Spontan deute ich seltsam als etwas von der „normalen“ Wahrnehmung abweichendes, Merkwürdiges. Doch der Grenzen meines Wissens bewusst, griff ich zu Wälzern im Büchergestell und in die Tasten zu Online-Datenbanken, dem Seltsamen nachspürend. Seltsam, was sich mir da erschloss. Ich fand zwar Worte, die ich nicht unbedingt seltsam fand, doch auch so manches, mit dem ich in Gedanken den geschriebenen Text verband. Auch die folgende Deutung aus textlog.de/37602.html schien sich anzunähern: „Auffallend ist das, was von seiner Umgebung sich entschieden abhebt und dadurch plötzlich und gewaltsam unsere Aufmerksamkeit auf sich lenkt, z. B. eine auffallende Erscheinung, ein auffallendes Geräusch, ein auffallendes Benehmen, oft mit der Nebenbedeutung, daß es unangenehm berührt, verletzt.“

Nun mein zaghafter Rechtfertigungsversuch, mich rückbesinnend auf Rainer Forst, Das Recht auf Rechtfertigung, Suhrkamp TB Wissenschaft, 2007.

Die Figur Godot selbst ist nichts seltsames, ein Keramikhund, der durch ein Fenster ersichtlich ist. Also fällt für sie die Zitierung aus textlog.de zur Beweisführung dahin. Seltsam ist für mich jedoch der Ich-Erzähler, dessen Wahrnehmung ein Abbild in vermeintlicher Realität aufzeichnet, ihn emotional beeinflusst und letztlich, nach Klärung des Irrtums, diese psychische Bindung dennoch aufrecht erhalten lässt.
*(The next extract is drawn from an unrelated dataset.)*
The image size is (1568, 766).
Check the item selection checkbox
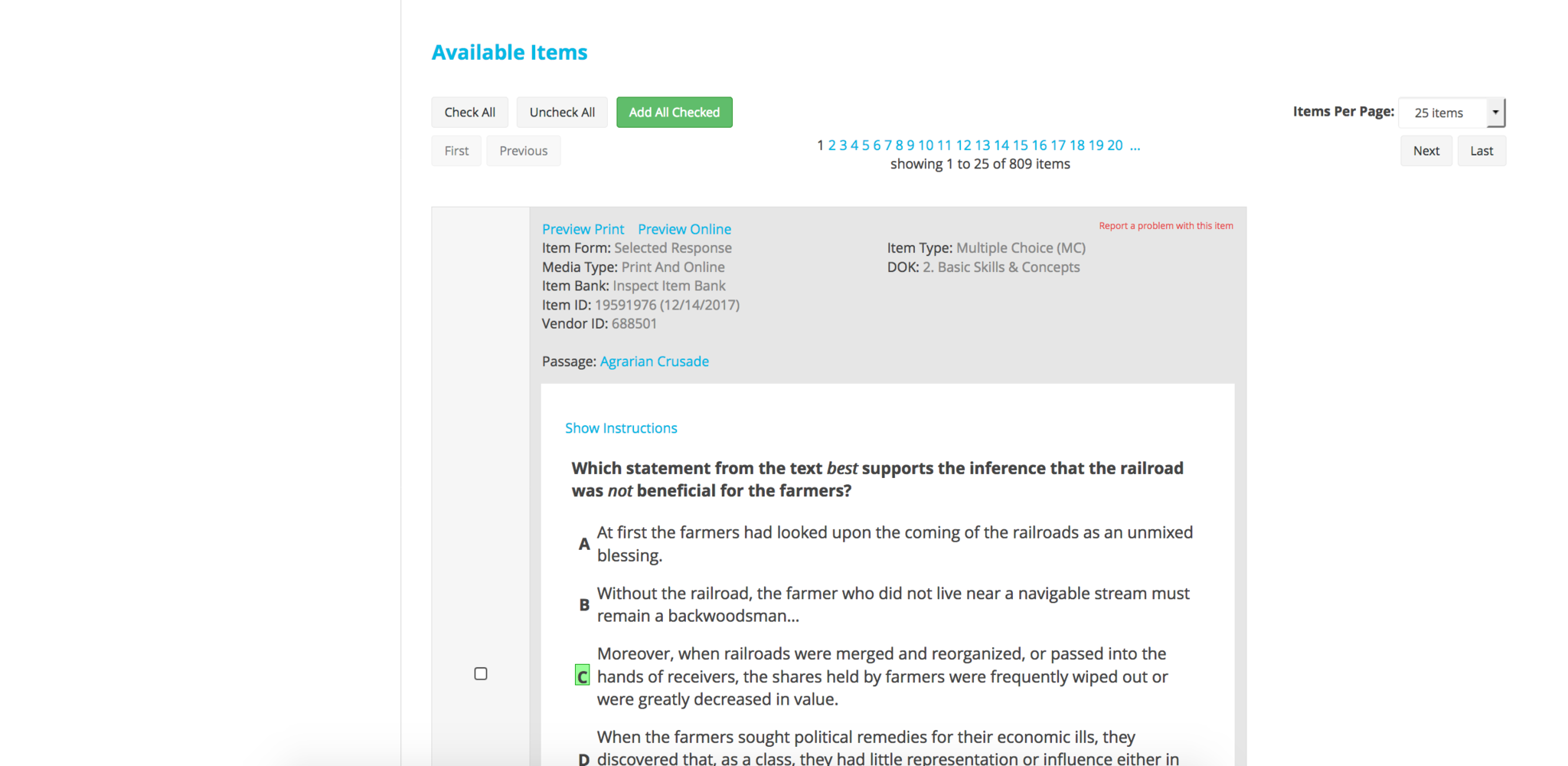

Doch stört Dich insbesondere die Erklärung des Sinnbildlichen. Ich denke Deine Empfindung nachvollziehen zu können, wenngleich verschiedene Dinge vorhanden sind, die in diesem Teil ein Leser subjektiv als störend wahrnehmen kann. Ich habe den Textabschnitt nochmals gelesen. Es hätte sich natürlich auf verschiedene Weise lösen können, es offen lassen wie bei Warten auf Godot wäre aber schon Abklatsch gewesen, meine ich. Den Floh hast Du mir auf jeden Fall ins Ohr gesetzt, danke dafür. Wohl hatte ich gestern infolge Vollmond bereits eine schlaflose Nacht, aber ich werde mir sicherlich noch des Langen und Breiten überlegen, ob und überhaupt und wie allenfalls eine Änderung mir opportun erscheint

Sollte der Störenfried unter den Seltsamen aber dem Anspruch, „Das "Seltsame" muss der inhaltliche Hauptaspekt der Geschichte sein, nicht eine Nebensächlichkeit“ nicht genügen, so schicke Godot auf eine letzte Odyssee unter Sonstiges, sofern er dort genehm ist, wo er dann als unverstandener Existenzialist sein Dasein fristet.